◆ HOW TO COMPLETE THIS TASK: The data that follows is to be given again, exactly as written.

◆ DATA RECORDS:

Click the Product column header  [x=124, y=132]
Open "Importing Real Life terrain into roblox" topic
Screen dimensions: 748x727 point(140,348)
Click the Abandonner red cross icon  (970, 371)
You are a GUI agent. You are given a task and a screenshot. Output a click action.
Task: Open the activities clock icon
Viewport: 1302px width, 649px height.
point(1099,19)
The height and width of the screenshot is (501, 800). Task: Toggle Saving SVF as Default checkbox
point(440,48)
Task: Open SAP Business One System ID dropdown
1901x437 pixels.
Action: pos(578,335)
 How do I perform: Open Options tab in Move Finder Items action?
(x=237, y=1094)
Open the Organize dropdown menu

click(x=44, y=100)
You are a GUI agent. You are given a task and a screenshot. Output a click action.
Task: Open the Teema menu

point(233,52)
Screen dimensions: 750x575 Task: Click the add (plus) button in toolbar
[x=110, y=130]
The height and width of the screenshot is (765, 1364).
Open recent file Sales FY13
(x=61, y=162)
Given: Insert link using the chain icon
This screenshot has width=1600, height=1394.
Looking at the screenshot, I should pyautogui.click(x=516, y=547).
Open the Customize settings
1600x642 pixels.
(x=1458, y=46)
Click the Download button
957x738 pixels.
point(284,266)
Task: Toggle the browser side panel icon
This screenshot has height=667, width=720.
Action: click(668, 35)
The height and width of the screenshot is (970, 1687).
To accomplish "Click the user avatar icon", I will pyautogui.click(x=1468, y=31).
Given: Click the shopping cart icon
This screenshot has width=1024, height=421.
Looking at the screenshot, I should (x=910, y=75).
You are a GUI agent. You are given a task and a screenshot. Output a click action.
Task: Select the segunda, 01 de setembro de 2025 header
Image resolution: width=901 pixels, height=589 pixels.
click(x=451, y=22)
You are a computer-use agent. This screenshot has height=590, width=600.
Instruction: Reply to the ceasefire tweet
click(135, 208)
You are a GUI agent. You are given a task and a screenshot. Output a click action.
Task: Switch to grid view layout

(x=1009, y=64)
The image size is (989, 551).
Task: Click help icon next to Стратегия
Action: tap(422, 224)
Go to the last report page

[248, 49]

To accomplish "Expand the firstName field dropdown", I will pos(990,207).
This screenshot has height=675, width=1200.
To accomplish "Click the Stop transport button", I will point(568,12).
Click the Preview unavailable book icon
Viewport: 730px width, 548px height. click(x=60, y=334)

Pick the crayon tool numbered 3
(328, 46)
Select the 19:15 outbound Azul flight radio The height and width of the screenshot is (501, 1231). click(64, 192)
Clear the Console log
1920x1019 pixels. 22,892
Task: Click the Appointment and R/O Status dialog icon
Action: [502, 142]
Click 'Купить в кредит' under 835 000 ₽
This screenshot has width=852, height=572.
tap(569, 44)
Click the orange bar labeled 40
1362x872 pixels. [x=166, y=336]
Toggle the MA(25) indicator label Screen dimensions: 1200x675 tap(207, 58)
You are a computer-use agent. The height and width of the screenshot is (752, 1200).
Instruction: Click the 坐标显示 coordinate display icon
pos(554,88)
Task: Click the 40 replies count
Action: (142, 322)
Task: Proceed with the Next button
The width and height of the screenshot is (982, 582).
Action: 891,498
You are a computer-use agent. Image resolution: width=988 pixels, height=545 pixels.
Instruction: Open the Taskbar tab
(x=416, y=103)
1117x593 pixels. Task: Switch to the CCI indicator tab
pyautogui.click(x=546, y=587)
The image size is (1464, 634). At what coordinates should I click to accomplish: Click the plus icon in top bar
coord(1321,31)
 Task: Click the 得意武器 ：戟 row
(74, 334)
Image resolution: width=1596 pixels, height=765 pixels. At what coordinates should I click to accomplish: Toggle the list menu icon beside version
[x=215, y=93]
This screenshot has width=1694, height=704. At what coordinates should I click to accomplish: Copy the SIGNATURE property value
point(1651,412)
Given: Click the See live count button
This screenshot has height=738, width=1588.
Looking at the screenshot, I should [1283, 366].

◆ ANSWER SPACE:
Click the Product column header  [x=124, y=132]
Open "Importing Real Life terrain into roblox" topic
Screen dimensions: 748x727 point(140,348)
Click the Abandonner red cross icon  (970, 371)
You are a GUI agent. You are given a task and a screenshot. Output a click action.
Task: Open the activities clock icon
Viewport: 1302px width, 649px height.
point(1099,19)
The height and width of the screenshot is (501, 800). Task: Toggle Saving SVF as Default checkbox
point(440,48)
Task: Open SAP Business One System ID dropdown
1901x437 pixels.
Action: pos(578,335)
 How do I perform: Open Options tab in Move Finder Items action?
(x=237, y=1094)
Open the Organize dropdown menu

click(x=44, y=100)
You are a GUI agent. You are given a task and a screenshot. Output a click action.
Task: Open the Teema menu

point(233,52)
Screen dimensions: 750x575 Task: Click the add (plus) button in toolbar
[x=110, y=130]
The height and width of the screenshot is (765, 1364).
Open recent file Sales FY13
(x=61, y=162)
Given: Insert link using the chain icon
This screenshot has width=1600, height=1394.
Looking at the screenshot, I should pyautogui.click(x=516, y=547).
Open the Customize settings
1600x642 pixels.
(x=1458, y=46)
Click the Download button
957x738 pixels.
point(284,266)
Task: Toggle the browser side panel icon
This screenshot has height=667, width=720.
Action: click(668, 35)
The height and width of the screenshot is (970, 1687).
To accomplish "Click the user avatar icon", I will pyautogui.click(x=1468, y=31).
Given: Click the shopping cart icon
This screenshot has width=1024, height=421.
Looking at the screenshot, I should (x=910, y=75).
You are a GUI agent. You are given a task and a screenshot. Output a click action.
Task: Select the segunda, 01 de setembro de 2025 header
Image resolution: width=901 pixels, height=589 pixels.
click(x=451, y=22)
You are a computer-use agent. This screenshot has height=590, width=600.
Instruction: Reply to the ceasefire tweet
click(135, 208)
You are a GUI agent. You are given a task and a screenshot. Output a click action.
Task: Switch to grid view layout

(x=1009, y=64)
The image size is (989, 551).
Task: Click help icon next to Стратегия
Action: tap(422, 224)
Go to the last report page

[248, 49]

To accomplish "Expand the firstName field dropdown", I will pos(990,207).
This screenshot has height=675, width=1200.
To accomplish "Click the Stop transport button", I will point(568,12).
Click the Preview unavailable book icon
Viewport: 730px width, 548px height. click(x=60, y=334)

Pick the crayon tool numbered 3
(328, 46)
Select the 19:15 outbound Azul flight radio The height and width of the screenshot is (501, 1231). click(64, 192)
Clear the Console log
1920x1019 pixels. 22,892
Task: Click the Appointment and R/O Status dialog icon
Action: [502, 142]
Click 'Купить в кредит' under 835 000 ₽
This screenshot has width=852, height=572.
tap(569, 44)
Click the orange bar labeled 40
1362x872 pixels. [x=166, y=336]
Toggle the MA(25) indicator label Screen dimensions: 1200x675 tap(207, 58)
You are a computer-use agent. The height and width of the screenshot is (752, 1200).
Instruction: Click the 坐标显示 coordinate display icon
pos(554,88)
Task: Click the 40 replies count
Action: (142, 322)
Task: Proceed with the Next button
The width and height of the screenshot is (982, 582).
Action: 891,498
You are a computer-use agent. Image resolution: width=988 pixels, height=545 pixels.
Instruction: Open the Taskbar tab
(x=416, y=103)
1117x593 pixels. Task: Switch to the CCI indicator tab
pyautogui.click(x=546, y=587)
The image size is (1464, 634). At what coordinates should I click to accomplish: Click the plus icon in top bar
coord(1321,31)
 Task: Click the 得意武器 ：戟 row
(74, 334)
Image resolution: width=1596 pixels, height=765 pixels. At what coordinates should I click to accomplish: Toggle the list menu icon beside version
[x=215, y=93]
This screenshot has width=1694, height=704. At what coordinates should I click to accomplish: Copy the SIGNATURE property value
point(1651,412)
Given: Click the See live count button
This screenshot has height=738, width=1588.
Looking at the screenshot, I should [1283, 366].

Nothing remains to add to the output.